Chopin in Paris: The Life and Times of the Romantic Composer by Tad Szulc
Author:Tad Szulc [Szulc, Tad]
Language: eng
Format: epub
Publisher: Scribner
Published: 1999-03-12T03:00:00+00:00
Chapter 18
THAT THE STUDENTS—the aristocratic daughters from Faubourg St. Honoré and Faubourg St. Germain, and young Polish emigrés—chose to come to Chopin for their lessons when he returned to Paris was no great surprise. Having taught the piano there for eight years, he had now attained the pinnacle of recognition as one of the greatest pianists and teachers of his time, as well as an enormously admired composer. Only Liszt could claim comparable artistry in all three realms, but in truth he did not possess Chopin’s extraordinary pedagogic gifts—and he knew it. Yet, curiously, he succeeded better than Chopin in molding pupils into famous virtuosos. “Chopin was unfortunate in his pupils,” Liszt, his friendly rival, once remarked. “None of them has become a player of any importance.”

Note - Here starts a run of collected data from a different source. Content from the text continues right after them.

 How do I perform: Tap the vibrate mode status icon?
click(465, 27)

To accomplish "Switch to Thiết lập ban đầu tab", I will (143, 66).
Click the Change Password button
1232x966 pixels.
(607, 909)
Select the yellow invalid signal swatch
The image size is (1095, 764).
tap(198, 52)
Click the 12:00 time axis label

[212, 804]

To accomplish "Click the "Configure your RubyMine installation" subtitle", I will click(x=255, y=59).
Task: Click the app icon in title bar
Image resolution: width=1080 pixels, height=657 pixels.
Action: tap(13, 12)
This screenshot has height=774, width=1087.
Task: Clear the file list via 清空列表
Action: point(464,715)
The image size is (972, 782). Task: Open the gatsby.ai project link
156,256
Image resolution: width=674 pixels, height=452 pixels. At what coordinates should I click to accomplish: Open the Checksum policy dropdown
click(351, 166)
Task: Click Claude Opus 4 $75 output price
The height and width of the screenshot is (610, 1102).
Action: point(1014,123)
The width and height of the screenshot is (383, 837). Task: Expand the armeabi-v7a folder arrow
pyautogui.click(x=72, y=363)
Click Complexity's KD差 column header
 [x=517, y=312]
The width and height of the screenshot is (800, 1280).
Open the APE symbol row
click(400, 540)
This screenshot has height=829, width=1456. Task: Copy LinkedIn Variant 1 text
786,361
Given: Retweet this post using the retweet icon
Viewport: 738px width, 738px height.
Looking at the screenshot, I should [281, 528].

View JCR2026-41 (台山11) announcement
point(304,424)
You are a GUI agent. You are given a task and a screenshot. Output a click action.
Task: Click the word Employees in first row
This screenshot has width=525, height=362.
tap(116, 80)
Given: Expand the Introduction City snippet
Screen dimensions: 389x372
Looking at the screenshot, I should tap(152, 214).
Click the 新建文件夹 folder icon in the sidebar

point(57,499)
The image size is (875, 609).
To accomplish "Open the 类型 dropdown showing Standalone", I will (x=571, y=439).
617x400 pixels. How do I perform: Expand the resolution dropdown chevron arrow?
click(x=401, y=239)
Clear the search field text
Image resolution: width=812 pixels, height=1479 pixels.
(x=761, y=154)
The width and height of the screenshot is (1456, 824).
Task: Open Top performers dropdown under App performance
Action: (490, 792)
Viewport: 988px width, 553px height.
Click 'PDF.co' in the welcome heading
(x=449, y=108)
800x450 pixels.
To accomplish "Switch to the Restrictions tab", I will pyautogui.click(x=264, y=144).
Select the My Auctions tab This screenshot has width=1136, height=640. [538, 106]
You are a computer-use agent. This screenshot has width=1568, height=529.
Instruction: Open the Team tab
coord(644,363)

Though teaching was Fryderyk’s principal source of revenue, far exceeding the income from his published compositions, he was extremely selective in accepting pupils. He far preferred “professional” pianists and very advanced students (for what today would be called master classes), albeit he took on highly talented “amateurs,” and fellow Poles enjoyed priorities. Children were excluded as a matter of principle, but there were two striking exceptions: Carl Filtsch, a GermanHungarian music prodigy, whom Chopin agreed to teach when the boy was eleven—he sensed genius and saw himself in Carl—but the boy died from consumption at fifteen; and Adolf Gutmann, whom he regarded as his favorite pupil and started instructing when he arrived from his native Germany at fifteen. In general, Chopin was partial to female candidates for pupils.
To be Chopin’s pupil was a mark of distinction, and Fryderyk was generous enough not to embarrass those who claimed, falsely, to have received his tutelage. “I have not given him any lessons,” Chopin said about an unnamed person, “but if it may be useful to him to pass for my pupil, leave him in peace.”
Jean-Jacques Eigeldinger, a leading Chopin scholar, estimates that between 1832 and 1849, the years spanning his Parisian period and his death, Fryderyk probably had around 150 students, “if by pupil one understands every person who has benefited from his advice,” although “this number is certainly below reality.” Chopin kept no records, and the only surviving trace of his lessons is a page from his pocket notebook listing students over six days of his London stay in 1848, a year before he died. There also exists a list of twenty pupils and their parents, obviously very far from complete, made by his Scottish student, friend, and sponsor Jane Wilhelmina Stirling sometime in the late 1840s.
The most helpful aid in reconstructing Chopin’s teaching years, however, is the rich repository of remembrances by his students contained in volumes of memoirs and correspondence, ranging from Princess Marcelina Czartoryska to Wilhelm von Lenz, his most faithful interpreters in his lifetime. Their accounts, on the whole, are remarkably consistent in praising Chopin’s teaching methods and recounting his occasionally strange behavior. But they also record his collapsing health. Friedrike Müller Streicher, who studied with him on rue Tronchet in 1839, remembered: “Alas! he suffered greatly.